I certainly can. Because of the time difference between New York and Brisbane, it was towards the end, rather than the beginning, of September 11 (or 11 September as we Australians prefer it). I was trying to have an early night; I already went to bed and switched off the lights in my room. I still wasn't quite asleep though when around half past ten PM I heard one of my flatmates (who today also happens to be a blogger) say "Shit!" rather loudly before a few moments later coming down the corridor and knocking on my door. "Mate, you have to see this," he said. This better be good, I thought. It wasn't good of course; not in that sense. For the next four and a half hours we sat transfixed in front of the TV, watching with disbelief the smoke billowing out of the skyscraper, then the second plane hitting the other tower, the third explosion at the Pentagon, and then the World Trade Centre collapsing into rubble.

SMSs were flying thick and fast that night. I don't know of any of my close friends who were not awake and following the crisis as it unfolded live on our screens. We didn't really know what was happening, or who was behind it all (after all, until the second plane smashed into WTC, a freak accident was the most popular explanation for the first crash), but somehow we all understood then and there the seriousness of what has just happened. Instinctively we knew that this was a watershed - not in a rather melodramatic and cliched sense of "the world has changed on S11" (for overwhelming majority of us it didn't) - but we knew that this was a portent of things to come; serious things, or as my flatmate would say, "serious shit." We knew it even in Australia, a world away on the other side of the globe. I remember one of the last SMS I received that night, around 3AM September 12 our time; it simply said: "It's war."

By that stage in 2001 I was already a veteran of many years of political involvement and even more years of political interest, but both have been quite mundane and down-to-earth. I haven't been expecting that so soon after the end of the Cold War we would all have to start living again through another international crisis. I would have never guessed on September 10 that so much of my spare time over next three years would be filled with the Middle East and the Central Asia, Afghanistan and Iraq, the war on terror and the war against Saddam. I'm sure it was the same for many if not most of you who are reading this.

It's going to be a long war, which hopefully will never evolve into a world-wide conflagration, a world war with WMD thrown in for good - or rather bad - measure.

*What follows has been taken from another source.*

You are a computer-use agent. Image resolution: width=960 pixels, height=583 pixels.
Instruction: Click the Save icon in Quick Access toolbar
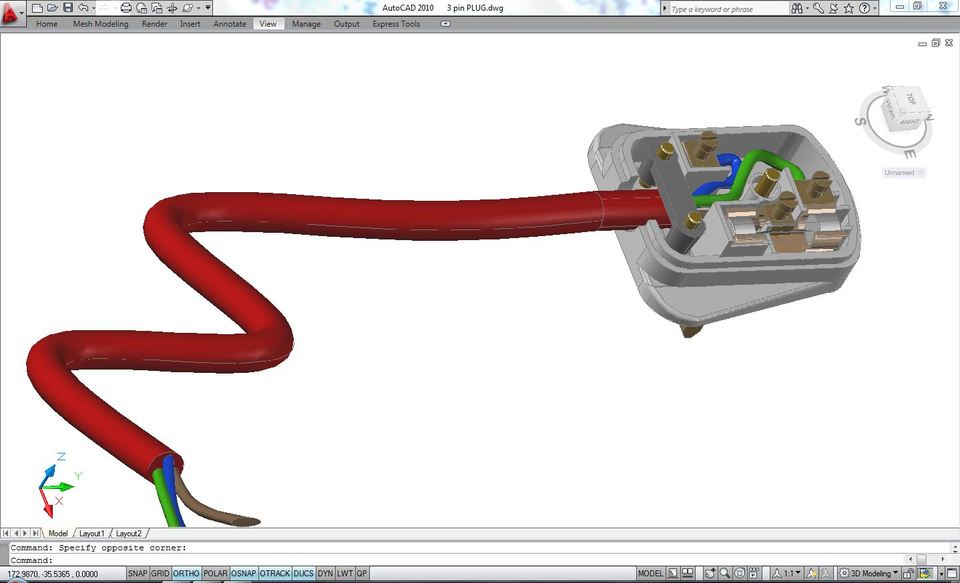click(x=67, y=7)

Just fighting another Cold War will be difficult, expensive, destructive and painful enough. But there is no other option. Many still delude themselves that it didn't have to be like that; or that we can still stop the train of events if we do X or Y or Z. But these people forget that this is not a war of our choosing. Not because our past actions didn't matter at all, but in a sense that it's one of those rare moments in history when two diametrically opposed systems of values face each other across a chasm - you can change some policies, do some things differently, but nothing will ultimately change the fact that this world is too small for both to indefinitely coexist with each other in peace.

Many have in the past underestimated liberal democracies. It was a bad mistake. The road will be hard and it will be long; there will be victories and there will be setbacks; but I know that in the end we will pull through this one too.

P.S. These are some thoiughts and reflections from other bloggers: Pieter at Peaktalk (and here), Instapundit has a roundup, and Joe Katzman at Winds of Change has another excellent round-up. There's more from Dean Esmay, and Oxblog.